The whole purpose of this letter is found in v. 13 – “I
write these things to you who believe in the name of the Son of God so that you
may know that you have eternal life.”
The letter aims not simply at imparting some information. The letter aims at instilling confidence and
assurance in us that we are God’s children, that God has given us eternal life
now. So what God has already done for us
is available to us in our own experience of the world, and that’s another
important kind of testimony.
And this life-changing letter of I John is as clear as can
be: the love of the invisible God is made real for us only in the visible ways
we love one another. We experience and
express God’s love by meeting the ordinary needs of people around us.
So we might respond to our friend this way, “You’re
right. Life sometimes makes it hard to
believe that everything and everyone is loved by God. Lots of our own experience seems to
contradict that. So I guess I’ve had to
learn to look for signs of God’s love in the ways people love and care for one
another. That’s what gives me confidence. I see people make sacrifices, not just for
their own children, but for people they don’t even know that well. I see people share their money, time, and
energy to help others that could never pay them back. I see people go out of their way to say kind and
encouraging things to folks in difficult situations. I see people giving rides to others, visiting
them when they’re sick, helping them pay bills when the money runs out. And for me, those experiences give me
confidence that God’s love is real.”
Now for some of you the kind of testimony and evidence we’ve
talked about this morning will not be enough.

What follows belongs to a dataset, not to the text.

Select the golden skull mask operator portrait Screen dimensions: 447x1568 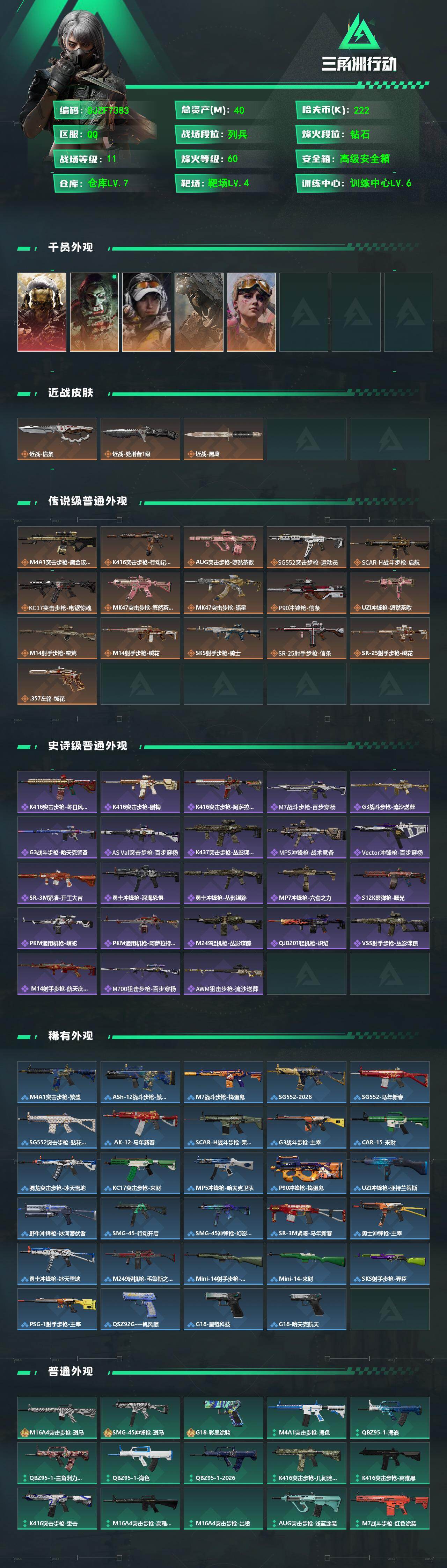[42, 312]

You were wanting and expecting something more. But the most faithful thing we can do as a
congregation is to refuse to offer one another illusions and false
confidence. There is no knock-down,
drag-out argument that all of this is true.
You have to gamble. You have to
place a bet based on what you’ve experienced.
You have to say “Yes” with your life to the God who appears quietly in
small acts of love and then seems to vanish for long periods of our lives.
Giving testimony is a central practice for people of
faith. We are to learn the skill of
testifying to our trust in God just like we learn to sing and pray and serve
and give and care. When we point others
to the gospel stories, and to the Spirit’s work, and to our own experience of
God’s love – and when we do all this with humility and kindness – God will do
the rest, drawing others into the joy of the good news.